O Jornal da Copa, publicado diariamente pelo Cel RR Ferreira Filho, publicou uma crônica intitulada A Copa dos Povos, de autoria do Cel RR José Valdinar de Oliviera Lopes, outro expoente no mundo dos esportes. Confira a crônica na íntegra.
A copa dos povos
Evento que caminha para completar 100 anos, a copa do mundo de futebol tem condões e poderes diferenciados de todas as outras possibilidades esportivas.
Um destes diferencias é o envolvimento do prazer, da simpatia pelo esporte e pela competição. Diferentemente dos torneios nacionais, onde há torcedores apaixonados por times específicos, nas copas mundiais a empatia é dirigida à beleza e à arte do esporte, à surpresa que cada partida traz ao observador, ao assistente. Quase sempre seleções de países menos tradicionais na arte esportiva, ao apresentarem um bom futebol, ganham a simpatia do torcedor. Isto aconteceu com a seleção de Camarões, e se repete agora, com a de Cabo Verde.

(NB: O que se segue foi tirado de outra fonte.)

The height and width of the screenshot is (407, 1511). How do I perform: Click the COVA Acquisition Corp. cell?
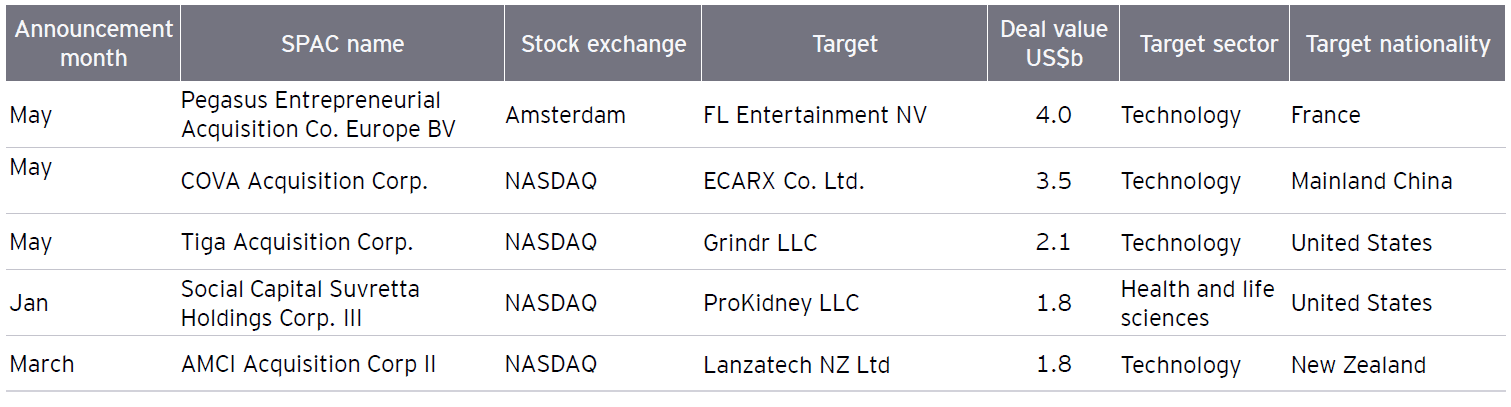pos(304,181)
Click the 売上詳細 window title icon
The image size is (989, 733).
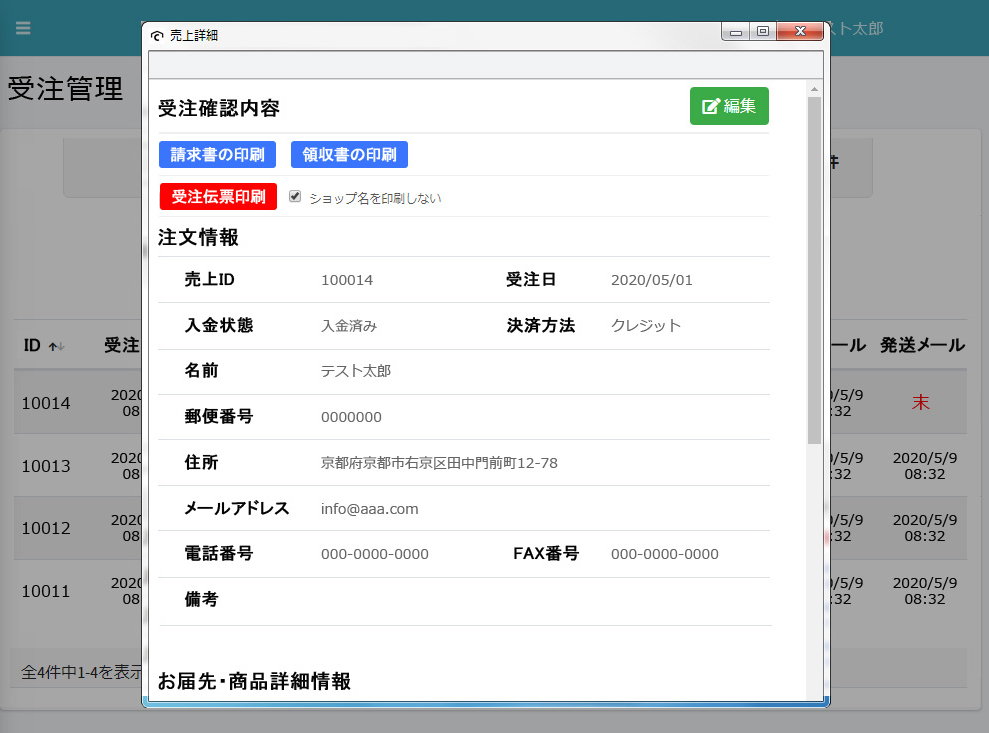click(x=157, y=35)
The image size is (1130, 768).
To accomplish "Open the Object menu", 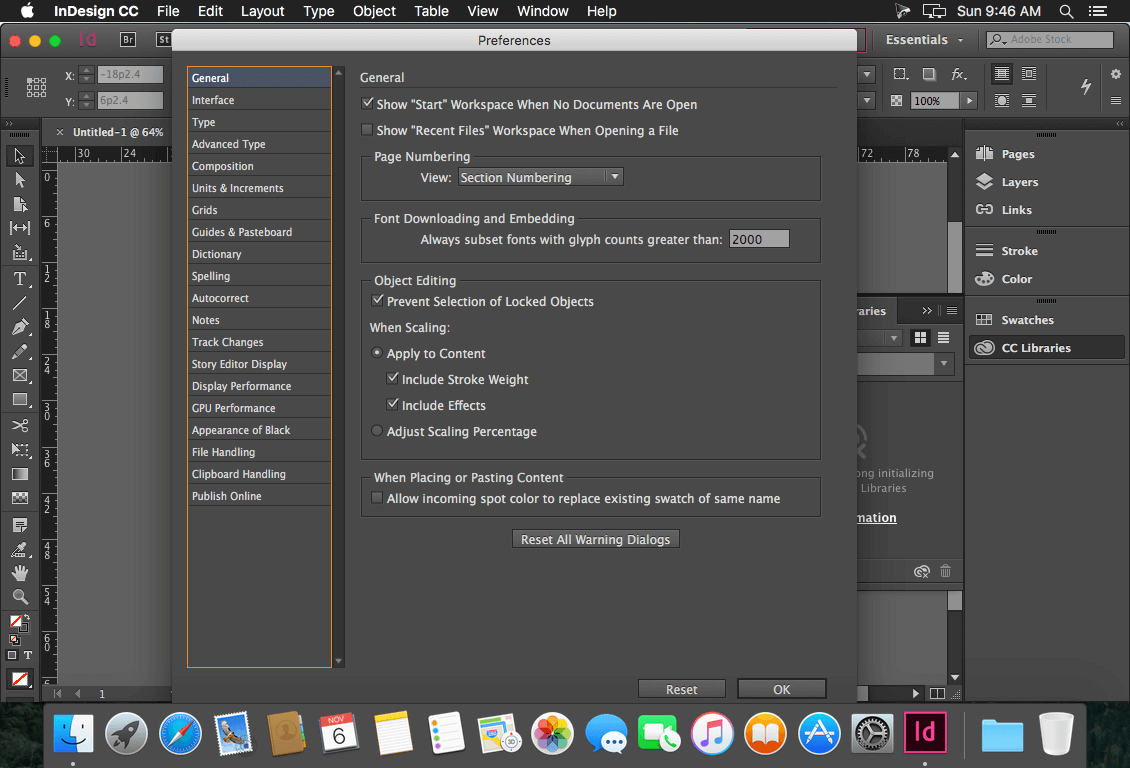I will (374, 11).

O interesse simplista na vitória, ao final dos 90 minutos que dura a partida, perde o sentido. Vê-se muito mais a capacidade e a maneira de se comportar que caracteriza cada povo, independente da sua história evolutiva, das suas tradições, dos seus eventos civilizatórios, embora aqui e ali a determinação dos atletas reflita sua consideração a respeito do adversário, a respeito do outro, a respeito da competição em si, e a respeito da importância daquele evento.
Antes resumida a 13 países, no seu surgimento em 1928, nesta versão de 2026 somam 48 as nações envolvidas. São 48 conscientizações pessoais em campo. 48 maneiras próprias de visualizar as situações, a vida e o viver, apesar da tentativa de globalização dos hábitos e costumes, que busca uniformizar o ser humano.
Impossível. A essência humana jamais será uma só. Jamais. Basta olhar, diferenciadamente, os jogos e os comportamentos destas 48 corporações. Ninguém, em comum, mata ou morre pela vitória.